Lievin veía acercarse a las mujeres como una nube que pronto lo arrollaría todo. Al ritmo de aquella canción salvaje, con su acompañamiento de silbidos y agudos gritos, los campos parecían animarse. Semejante alegría hizo experimentar a Lievin un sentimiento de envidia; hubiera querido participar de ella, mas él no sabía hacer tales manifestaciones, y, por tanto, debía limitarse a mirar y escuchar.

Cuando aquella multitud hubo pasado, reflexionó sobre su aislamiento y su pereza física, pensando en la especie de hostilidad que existía entre él y aquel mundo de campesinos.

Aquellos mismos hombres con quienes había disputado, infiriéndoles una injuria si su intención no fue engañarle, lo saludaban ahora alegremente al paso, sin rencor y sin remordimiento, porque el trabajo había borrado todo mal recuerdo. Dios, que daba aquel día, comunicaba a todos la fuerza necesaria para salir de él, y nadie pensaba en preguntarse por qué trabajaba y para quién sería el beneficio. Lievin, bajo la impresión que le había causado la vista de Iván y su mujer, experimentaba más que nunca el deseo de cambiar su existencia, ociosa, artificial y egoísta, por la de aquellos campesinos, que le parecía tan seductora y pura.

Solo y sentado en su gavilla, mientras que los habitantes de las inmediaciones entraban en sus casas y los que venían de lejos se instalaban en la pradera, Lievin miraba y escuchaba sin ser visto, y pasó casi sin dormir aquella breve noche de estío.

Durante la cena, los aldeanos hablaron y rieron largo rato, entonando alegres canciones; pero un poco antes de la aurora se produjo un profundo silencio, solo se oía el canto incesante de las ranas en los pantanos y el rumor de los caballos que pastaban en la pradera. Entonces Lievin volvió en sí, se levantó y echó de ver, mirando a las estrellas, que la noche había pasado.

«¿Y qué haré yo? —se dijo, procurando dar forma a los pensamientos que le preocuparon durante la noche—. ¿Cómo realizaré mi proyecto?»

Por lo pronto, sería necesario renunciar a su vida pasada, a su inútil cultura intelectual, cosa fácil y que no le costaría mucho. Pero esto le hacía reflexionar sobre su futura existencia, sencilla y pura, la cual le devolvería la calma y tranquilidad del espíritu, que no conocía ya. Sin embargo, ¿cómo efectuar la transición de su vida actual a la otra?

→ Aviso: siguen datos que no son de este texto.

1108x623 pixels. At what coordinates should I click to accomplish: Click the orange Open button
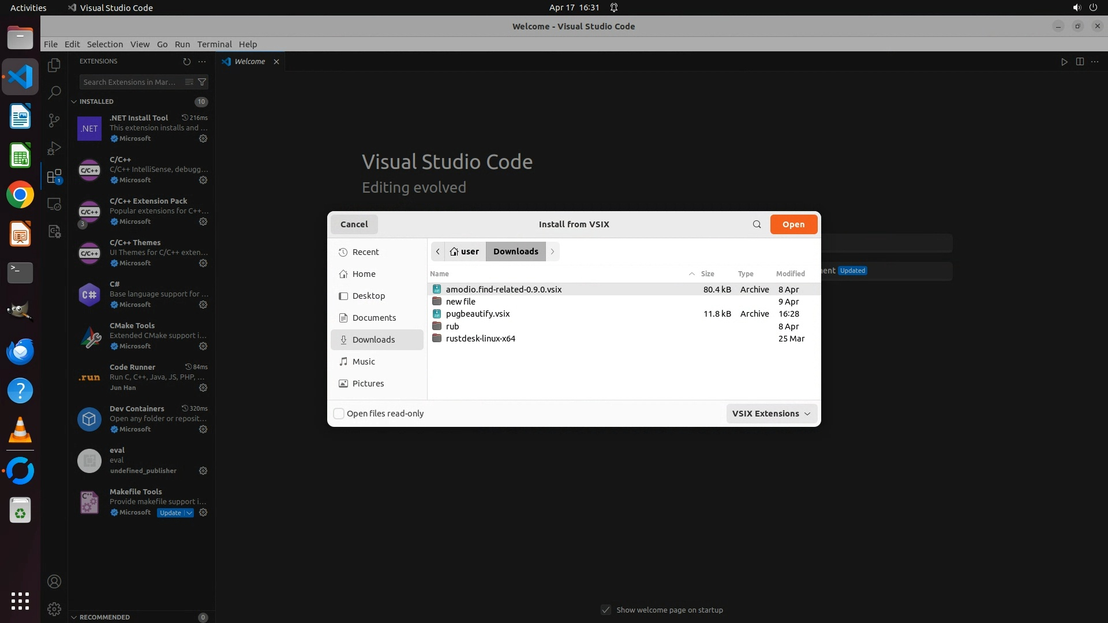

Sobre este punto nada le pareció claro; debería casarse con una campesina, imponerse un trabajo, abandonar Pokróvskoie, comprar un terreno, hacerse individuo de una comunidad... ¿Cómo realizar todo esto? Lievin no lo veía con claridad.

«A decir verdad —pensó—, mis ideas no son claras, porque no he dormido en toda la noche; pero una cosa me parece positiva y es que estas pocas horas han decidido mi suerte. Mis sueños de otro tiempo no son más que una locura; lo que yo quiero es más sencillo y mejor.»

«¡Qué hermoso es —se dijo después, admirando las ligeras nubes sonrosadas que se deslizaban por el cielo, semejantes al fondo nacarado de una concha—, qué hermoso es cuanto veo en esta magnífica noche! ¿Cómo ha tenido tiempo de formarse esa concha? ¡Hace un momento observé el cielo y solo vi fajas blancas! Así se han transformado, sin que yo lo notase, mis ideas sobre la vida.»

Lievin salió de la pradera para dirigirse hacia el pueblo; comenzaba a soplar un aire fresco, y todo adquiría, en aquel instante que precede a la aurora, un tinte gris melancólico como para revelar mejor el triunfo del día sobre las tinieblas.

Konstantín andaba deprisa para entrar en calor, cuando de repente divisó en el camino, a unos cuarenta pasos de distancia, un coche tirado por cuatro caballos; la carretera era mala, y para no rozarse con las ortigas, los cuadrúpedos se oprimían contra la lanza pero el postillón los dirigía tan bien que las ruedas pasaban solo por el suelo llano de camino.

Lievin contempló distraídamente aquel coche sin pensar en lo que podía contener.

Una anciana dormitaba en el fondo, mientras que junto a la portezuela una joven jugaba con la cinta de su gorro de viaje; su rostro, de expresión tranquila y pensadora, parecía revelar un espíritu superior; en aquel instante contemplaba las claridades del alba, y ya iba a desaparecer la visión, cuando dos ojos brillantes fijaron en él una mirada. Ella lo reconoció, y la alegría de la sorpresa iluminó su rostro.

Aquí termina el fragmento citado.